[START DATASET CONTENT]

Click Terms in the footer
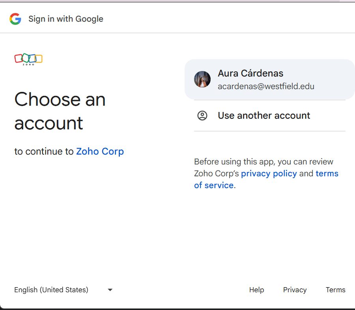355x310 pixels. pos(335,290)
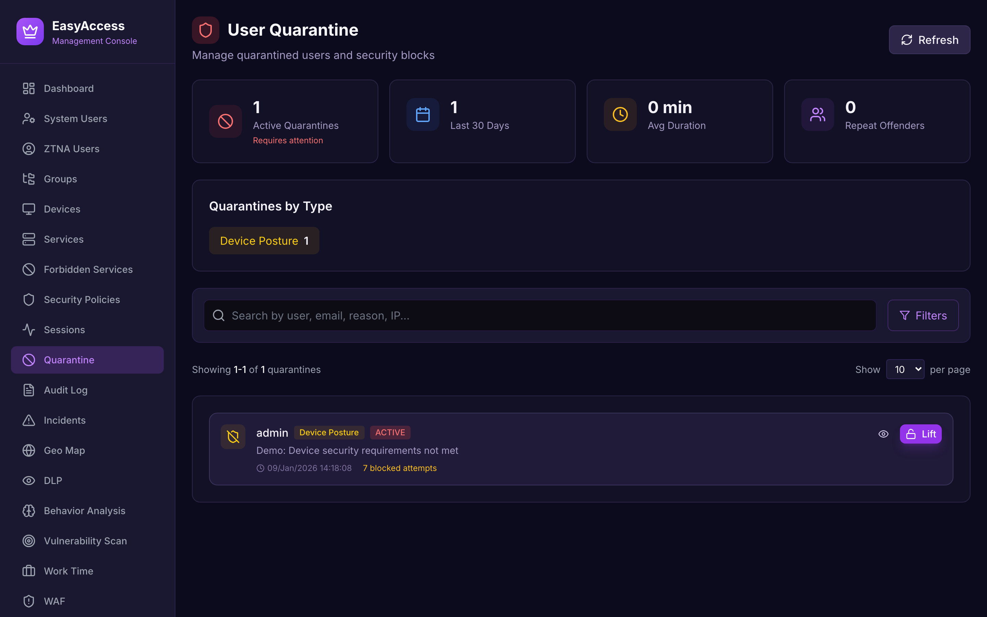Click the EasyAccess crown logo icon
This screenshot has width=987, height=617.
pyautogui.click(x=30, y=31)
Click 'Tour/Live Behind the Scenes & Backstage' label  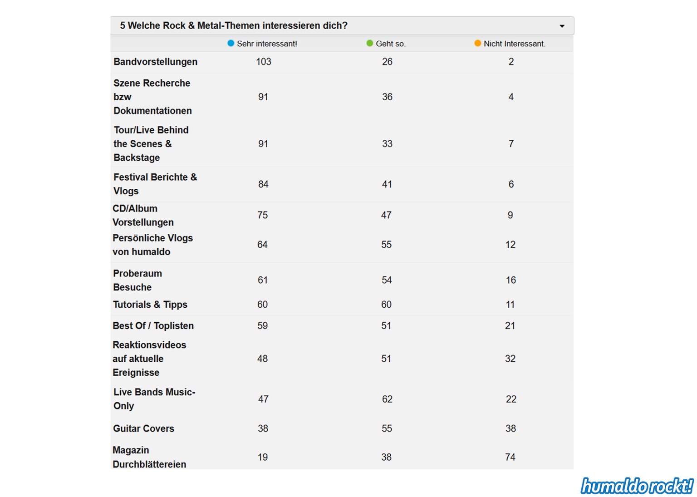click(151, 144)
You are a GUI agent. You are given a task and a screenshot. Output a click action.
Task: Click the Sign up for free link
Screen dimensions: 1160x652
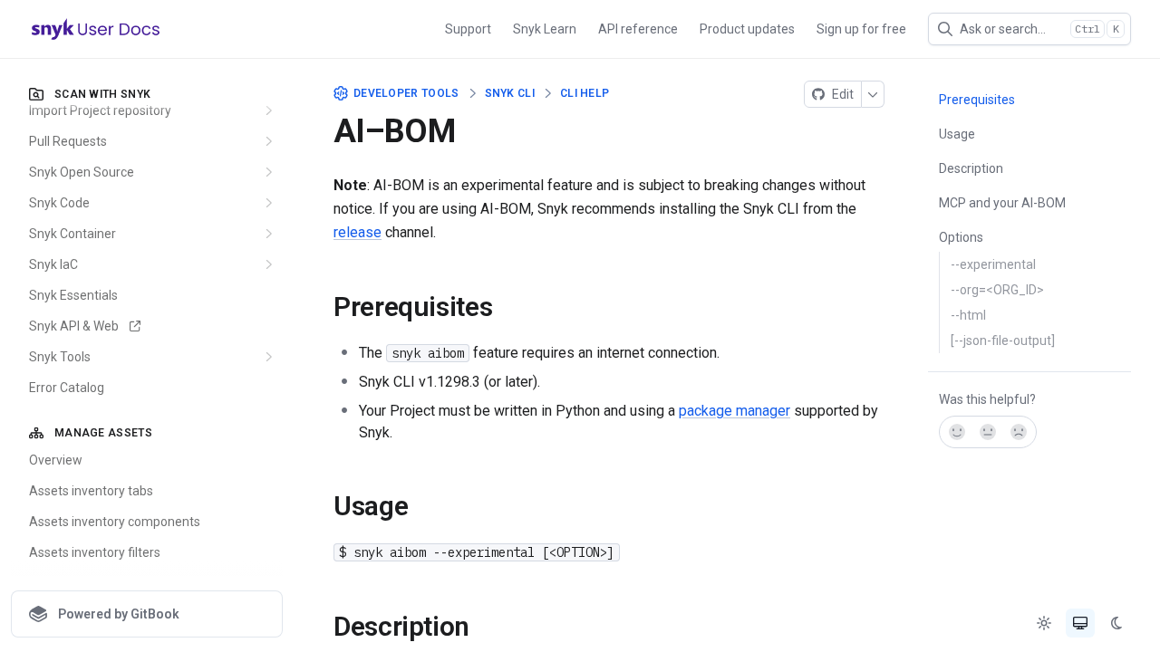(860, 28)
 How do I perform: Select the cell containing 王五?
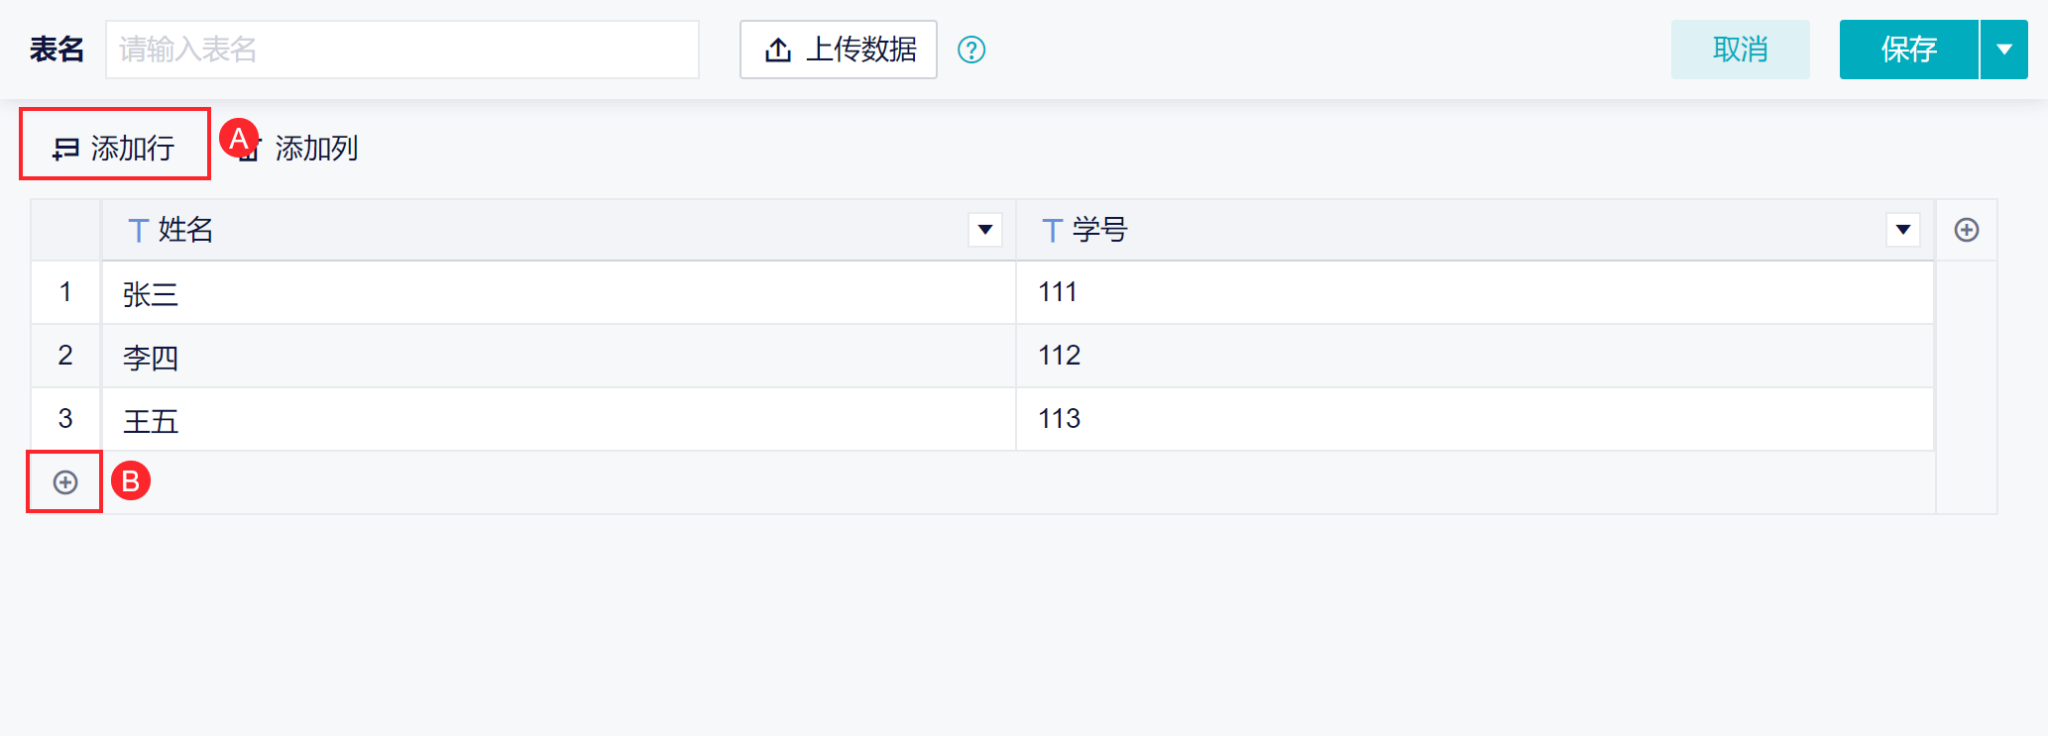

[END DATASET CONTENT]
[START DATASET CONTENT]

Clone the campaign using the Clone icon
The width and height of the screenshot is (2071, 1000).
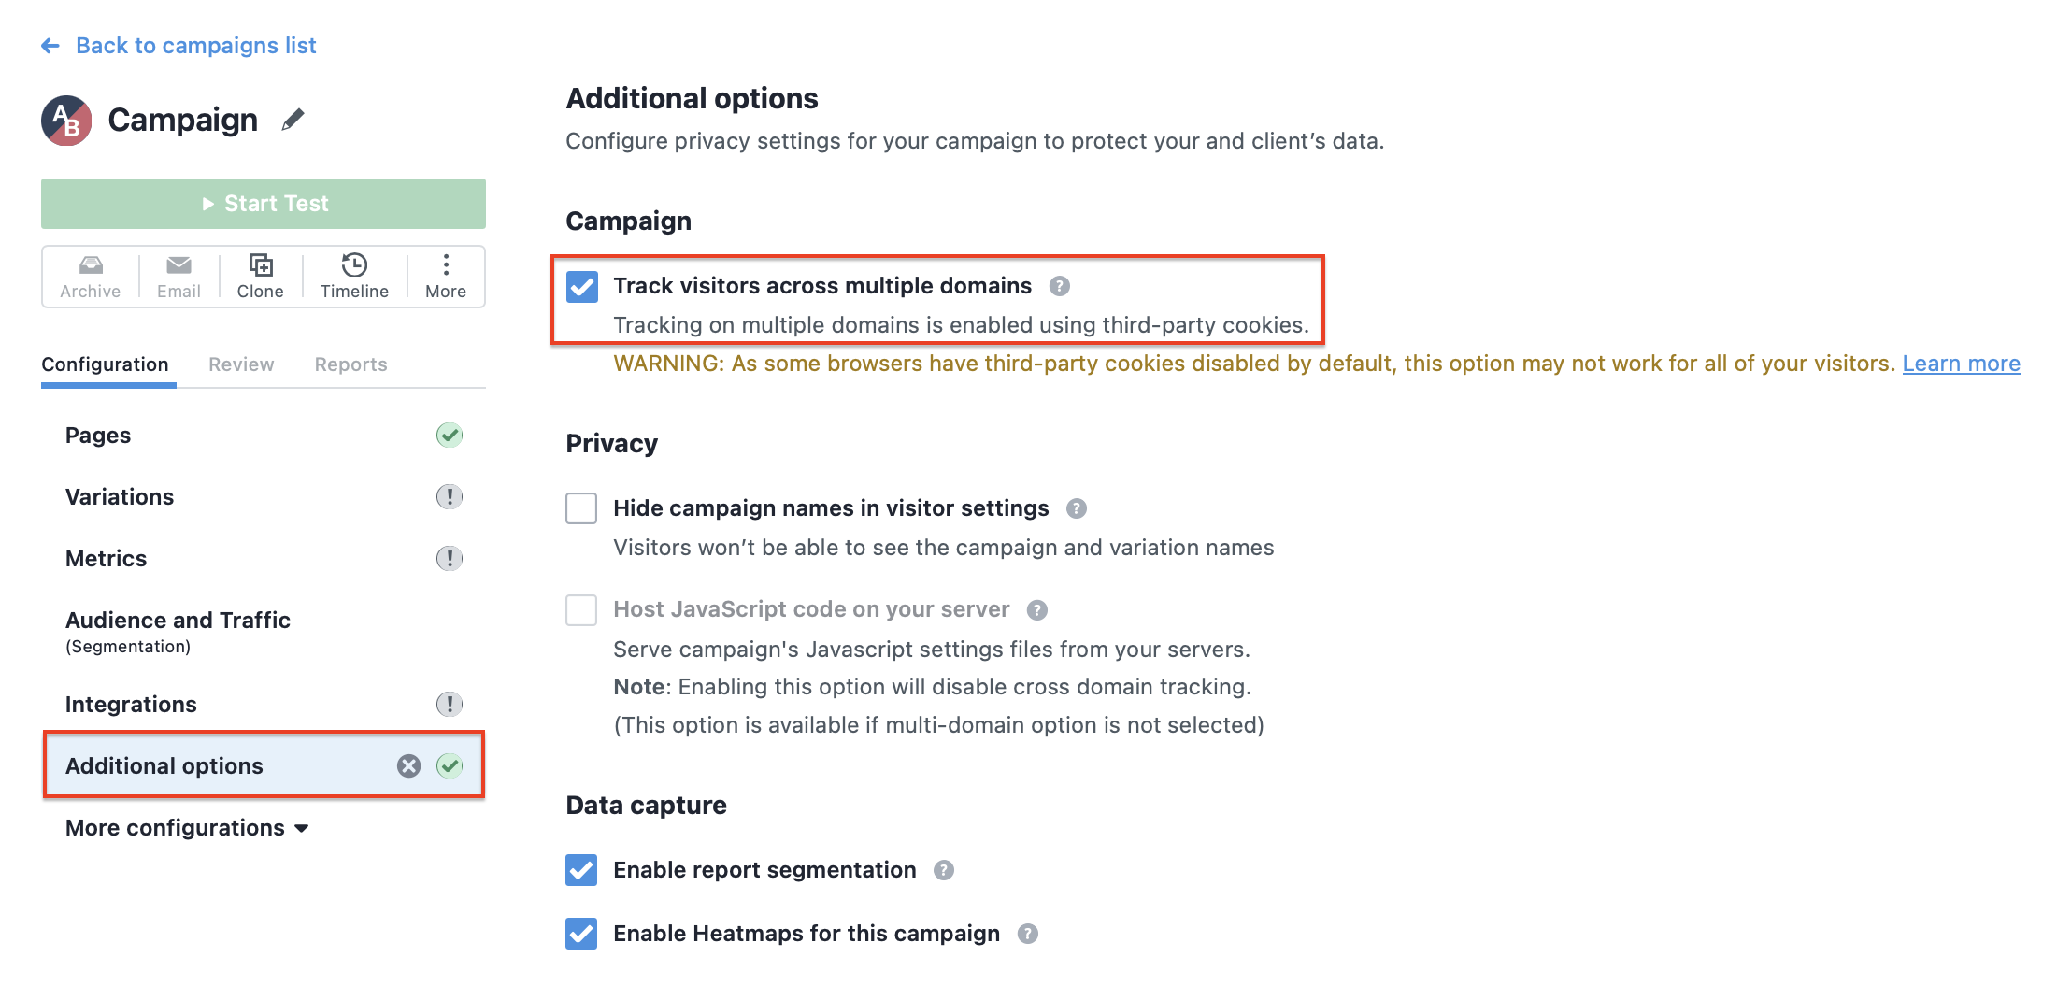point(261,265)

[END DATASET CONTENT]
[START DATASET CONTENT]

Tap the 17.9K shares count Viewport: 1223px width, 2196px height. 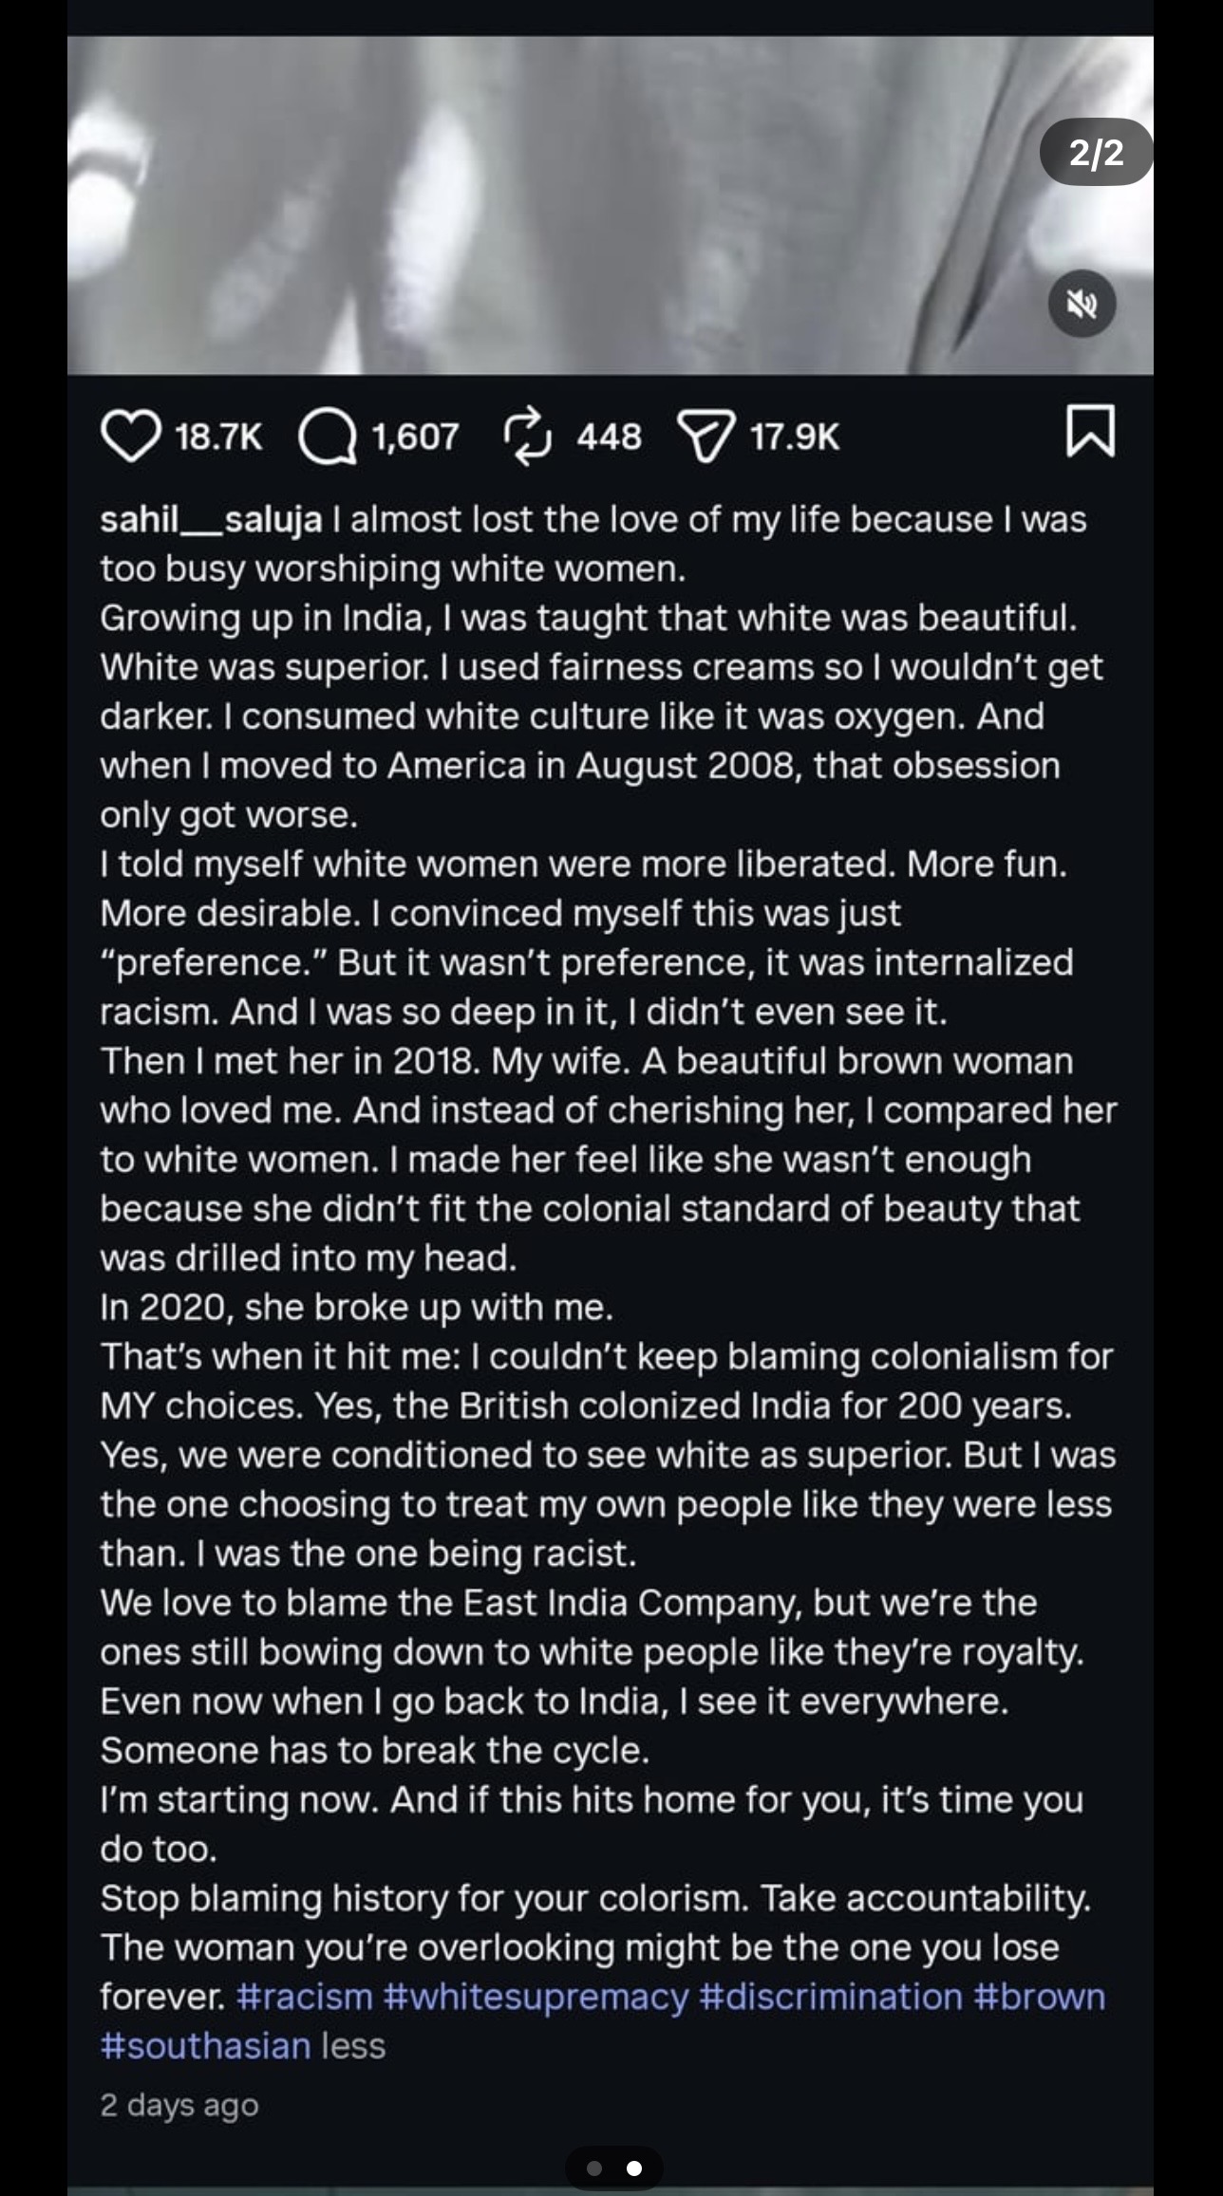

[END DATASET CONTENT]

• GIVEN TASK
Copy out the lines of the records word for word, beginning at the line that has "Clone the campaign using the Clone icon" and ending after the line that has "point(261,265)". Omit the pictures.

• RESPONSE TO THE EXERCISE
Clone the campaign using the Clone icon
The width and height of the screenshot is (2071, 1000).
point(261,265)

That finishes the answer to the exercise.